━━━ Data provided ━━━

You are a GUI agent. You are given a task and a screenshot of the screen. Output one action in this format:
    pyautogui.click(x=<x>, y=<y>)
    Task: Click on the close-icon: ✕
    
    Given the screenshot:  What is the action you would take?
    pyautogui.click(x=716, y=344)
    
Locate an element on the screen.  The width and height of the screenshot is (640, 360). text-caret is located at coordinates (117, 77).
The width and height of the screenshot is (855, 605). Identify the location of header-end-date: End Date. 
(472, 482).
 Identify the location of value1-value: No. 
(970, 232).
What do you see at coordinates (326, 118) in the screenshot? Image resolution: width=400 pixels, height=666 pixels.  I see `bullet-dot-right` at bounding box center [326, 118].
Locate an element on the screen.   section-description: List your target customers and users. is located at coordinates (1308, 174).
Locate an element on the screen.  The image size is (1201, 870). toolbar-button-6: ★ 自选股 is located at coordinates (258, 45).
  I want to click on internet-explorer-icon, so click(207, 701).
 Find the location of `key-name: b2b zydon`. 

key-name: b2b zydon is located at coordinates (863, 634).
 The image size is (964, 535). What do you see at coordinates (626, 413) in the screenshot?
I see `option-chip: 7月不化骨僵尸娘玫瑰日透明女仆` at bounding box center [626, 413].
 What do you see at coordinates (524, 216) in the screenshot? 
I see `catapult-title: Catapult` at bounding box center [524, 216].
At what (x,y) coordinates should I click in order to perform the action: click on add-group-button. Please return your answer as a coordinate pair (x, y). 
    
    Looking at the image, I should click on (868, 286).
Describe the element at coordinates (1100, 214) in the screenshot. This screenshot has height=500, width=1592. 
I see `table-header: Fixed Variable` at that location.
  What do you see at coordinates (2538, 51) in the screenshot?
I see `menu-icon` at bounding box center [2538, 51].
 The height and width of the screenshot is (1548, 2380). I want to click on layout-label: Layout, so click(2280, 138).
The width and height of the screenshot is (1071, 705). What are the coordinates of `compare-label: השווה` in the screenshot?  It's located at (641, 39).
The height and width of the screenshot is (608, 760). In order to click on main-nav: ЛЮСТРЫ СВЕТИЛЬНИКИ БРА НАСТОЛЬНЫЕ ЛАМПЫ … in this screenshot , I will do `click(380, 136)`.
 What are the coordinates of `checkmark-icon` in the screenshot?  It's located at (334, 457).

━━━

Write out verbatim the lines of the material starting at the line containing "coordinates (117, 77)." and ending at the line containing "(970, 232).", both included.

Locate an element on the screen.  The width and height of the screenshot is (640, 360). text-caret is located at coordinates (117, 77).
The width and height of the screenshot is (855, 605). Identify the location of header-end-date: End Date. 
(472, 482).
 Identify the location of value1-value: No. 
(970, 232).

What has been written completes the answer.